Quand il s’agit, en octobre 1594, de traiter avec le jeune duc de Guise, le fils aîné de ce Balafré qui s’était vanté d’être un Carlovingien et qui avait rêvé d’enfermer Henri III dans un monastère « comme Pépin, son ancêtre, avoit fait à Childéric, » celui-là même qu’un certain nombre de ligueurs avaient voulu, en 1593, marier à l’infante Claire-Eugénie pour le placer sur le trône des Capétiens, les conseillers du roi, au témoignage de l’historien de Thou, lui opposèrent une résistance encore plus vive. Guise lui apportait sans doute Reims, Fismes, Montcornet, Rocroy, Saint-Dizier, Joinville, toute la partie de la Champagne qui n’était pas encore soumise. Mais Henri lui octroyait, outre des sommes énormes, cinq abbayes pour ses frères, « l’entretènement » de toutes leurs compagnies de gendarmes, le gouvernement de Reims avec la capitainerie de Fismes pour le prince de Joinville et, pour lui-même, le gouvernement de la Provence « avecq l’autorité que Sa Majesté bailleroit à son filz, si elle en avoit eu ung et qu’elle l’eust voulu pourveoir dudict gouvernement. » Le chancelier Chiverny ne concevait pas que Henri IV envoyât Charles de Lorraine dans une province sur laquelle il croirait peut-être un jour pouvoir réclamer des droits de souveraineté, comme issu de la maison d’Anjou[1]. Mais le roi tint bon, et fit bien. Il embrassa deux fois le jeune prince et ne lui permit pas même d’excuser ses fautes : « Nous sommes subjects tous à faire des jeunesses, lui dit-il,.., je vous servirai de père. » Il savait bien, d’ailleurs, que le Balafré ne revivait pas dans son fils. Tout porte à croire que le quatrième duc de Guise fut, en effet, comme tant d’autres, subjugué par la bonhomie du roi. Ce fut dès lors un coup de maître que d’envoyer en Provence contre le catholique d’Épernon le représentant de cette grande maison de Lorraine, si chère aux catholiques.
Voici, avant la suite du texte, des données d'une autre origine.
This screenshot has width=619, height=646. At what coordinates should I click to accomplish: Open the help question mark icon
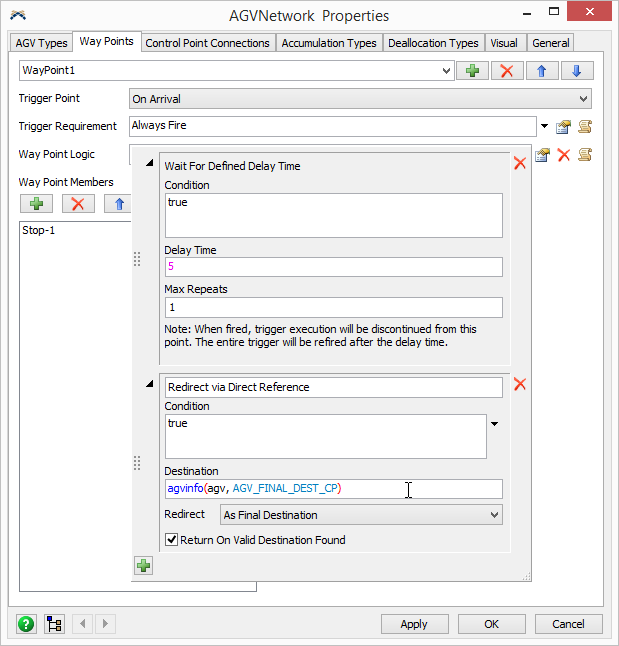tap(26, 624)
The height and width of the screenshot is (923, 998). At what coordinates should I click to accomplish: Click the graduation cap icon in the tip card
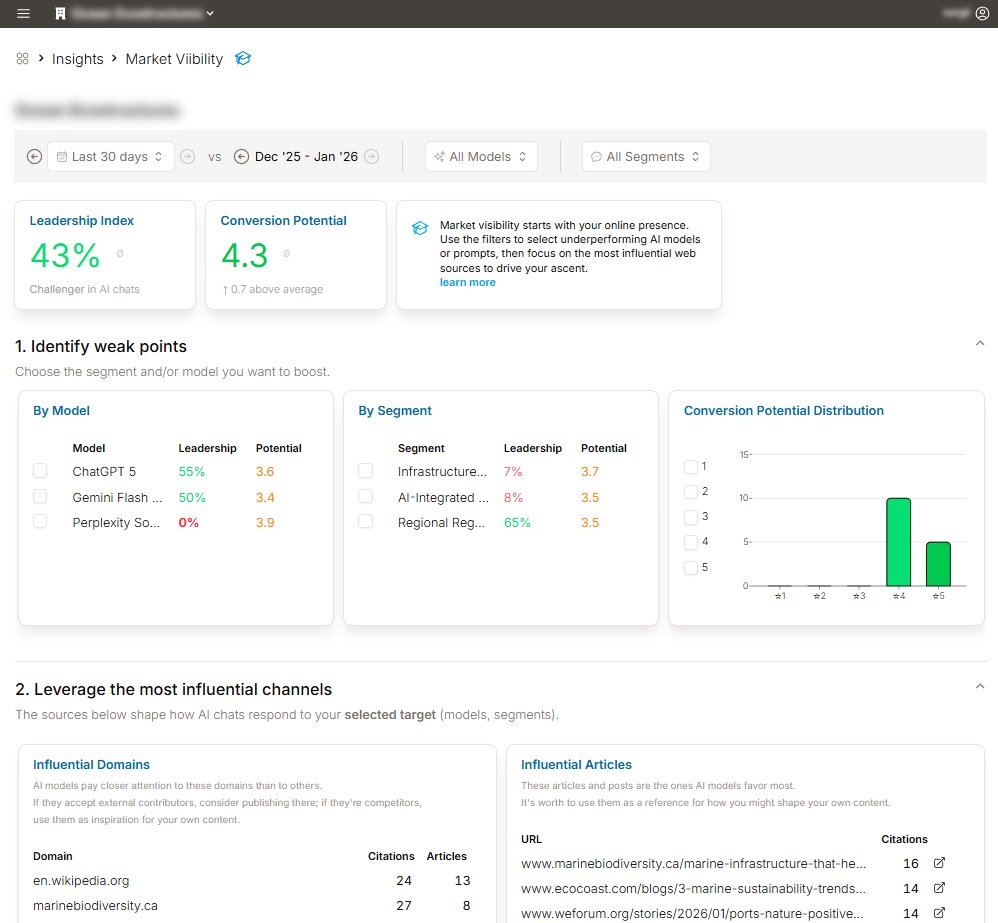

Guise fut le modèle des gouverneurs. Il abattit d’Épernon, chassa les Espagnols de Marseille, reprit Berre, assiégea Nice, mit les frontières en état de défense, surveilla fort utilement le roi d’Espagne et le duc de Savoie, découvrit et fit échouer en 1605 un complot tramé entre Bouillon et les Espagnols pour surprendre Marseille. Aussi lorsque

  1. Scellant les provisions du jeune duc, il écrivit de sa main au-dessous du sceau qu’elles étaient accordées par le roi contre son avis. (De Thou, 1. CXI.)